06-26-2023
Washington, D.C., June 26, 2023 – Modavar Pharmaceuticals announced today that it has launched Paroxetine ER Tablets. The launch of the three strengths of Paroxetine (12.5mg, 25mg and 37.5mg in bottles of 30’s) adds to the growing line of products in the Modavar portfolio. The product is available immediately and is AB-rated to Apotex’s Paxil® CR. Total market sales for this product are approximately $20.8 million (IMS MAT 4/2023). Paxil® CR is indicated in adults for the treatment of major depressive disorder (MDD), panic disorder (PD), social anxiety disorder (SAD) and premenstrual dysphoric disorder (PMDD).
Paxil® CR belongs to a class of drugs known as selective serotonin reuptake inhibitors (SSRIs). Serotonin is a monoamine neurotransmitter. Its biological function is complex and multifaceted, modulating mood, cognition, reward, learning, memory, and numerous physiological processes such as vomiting and vasoconstriction. Paroxetine is the most potent and one of the most specific SSRIs. In 2019, it was the 78th most commonly prescribed medication in the U.S., with more than 9 million prescriptions. 8.4% of all U.S. adults had at least one MDD episode, or 21 million people. An estimated 4.7% of U.S. adults experience PD at some time in their lives. An estimated 12.1% of U.S. adults experience SAD at some time in their lives. PMDD affects approximately 2% of women. The total economic burden of MDD is now estimated to be $210.5 billion per year in the U.S. The overall annual direct medical costs associated with anxiety disorders (PD and SAD) is estimated at $33.71 billion. It has been estimated that women with PMDD cumulatively endure 3.8 years of disability over their reproductive years. Given a 14% absenteeism rate and a 15% reduction in productivity, PMDD is associated with $4,333 in indirect costs per patient per year.
Jaswinder (Manji) Matharu, Chairman, stated, “Paroxetine ER tabs is Modavar’s first extended-release product launch, and we are excited about being able to provide this antidepressant medication to patients.”
About Modavar Pharmaceuticals
Modavar Pharmaceuticals is an emerging vertically integrated specialty pharmaceutical company that develops, manufactures, and markets generic prescription pharmaceutical products. In collaboration with Cadila Pharmaceuticals Limited, Modavar has a strong pipeline of products, and plans to manufacture ANDA and 505(b)(2) products in its Frederick, Maryland plant as well.
For further information about Modavar Pharmaceuticals, please visit the Company’s corporate website at www.modavar.com.
Safe Harbor
The information in this release may contain various forward-looking statements within the meaning of the United States Private Securities Litigation Reform Act of 1995 (“PSLRA”) and which may be based on or include assumptions concerning Modavar’s operations, future results, and prospects. Such statements may be identified using words like “plans”, “expect”, “aim”, “believe”, “projects”, “anticipate”, “commit”, “intend”, “estimate”, “will”, “should”, “could” and other expressions that indicate future events and trends.

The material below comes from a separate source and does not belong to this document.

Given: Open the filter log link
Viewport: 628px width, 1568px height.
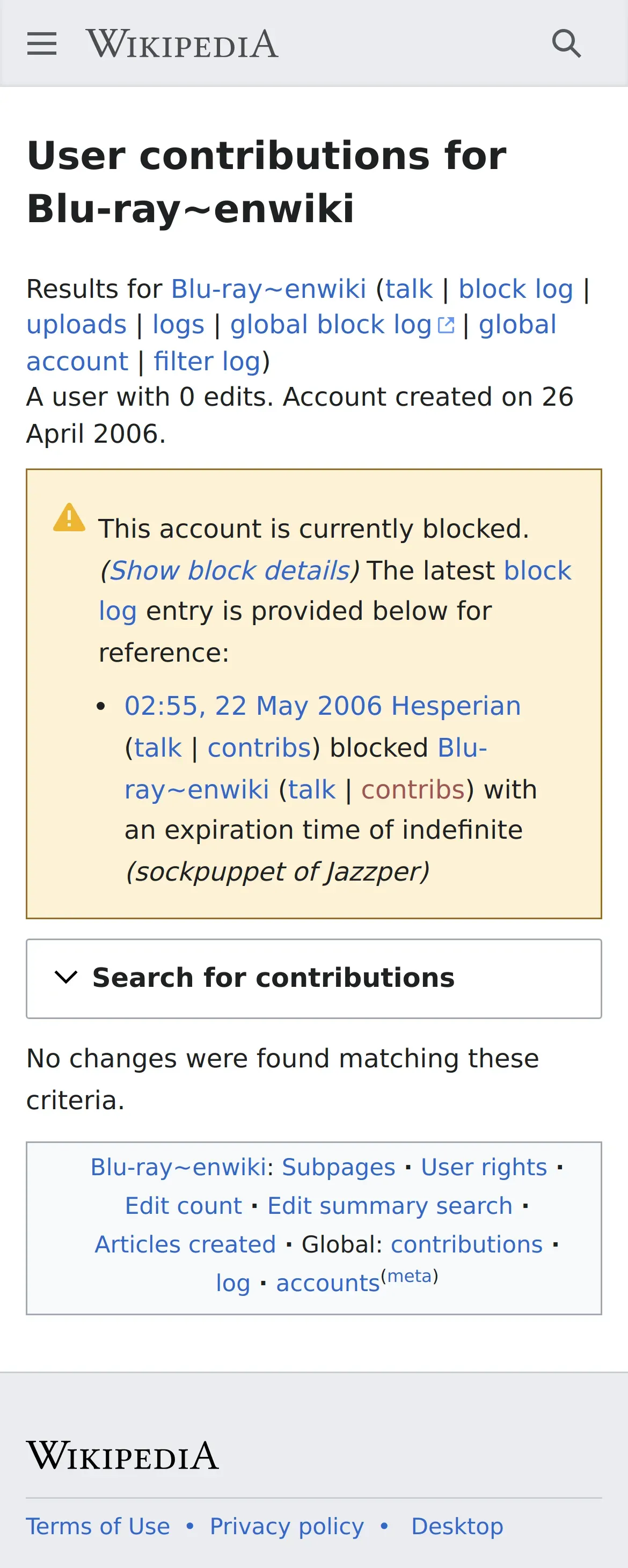Looking at the screenshot, I should pyautogui.click(x=207, y=361).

All statements that address expectations or projections about the future, including without limitation, statements about the Company’s strategy for growth, product development, regulatory approvals, market position, acquisitions, revenues, expenditures, and other financial results, are forward-looking statements.
All forward-looking statements are based on current expectations and are subject to risk and uncertainties. In connection with the “safe harbor” provisions, Modavar provides the following cautionary statements identifying important economic, political and technology factors which, among others, could cause actual results or events to differ materially from those set forth or implied by the forward-looking statements and related assumptions.
Such factors include (but are not limited to) the following: (1) changes in the current and future business environment, including interest rates and capital and consumer spending; (2) the difficulty of predicting FDA approvals, including timing, and that any period of exclusivity may not be realized; (3) acceptance and demand for new pharmaceutical products; (4) the impact of competitive products and pricing, including as a result of so-called authorized-generic drugs; (5) new product development and launch, including the possibility that any product launch may be delayed or that product acceptance may be less than anticipated; (6) reliance on key strategic alliances; (7) the availability of raw materials; (8) the regulatory environment, including regulatory agency and judicial actions and changes in applicable law or regulations; (9) fluctuations in operating results; (10) the difficulty of predicting international regulatory approval, including timing; (11) the difficulty of predicting the pattern of inventory movements by the Company’s customers; (12) the impact of competitive response to the Company’s sales, marketing and strategic efforts; (13) risks that the Company may not ultimately prevail in litigation; and (14) the risks detailed from time to time in the Company’s filings with the Securities and Exchange Commission.
This discussion is by no means exhaustive but is designed to highlight important factors that may impact the Company’s outlook. We are under no obligation to update any of the forward-looking statements after the date of this report.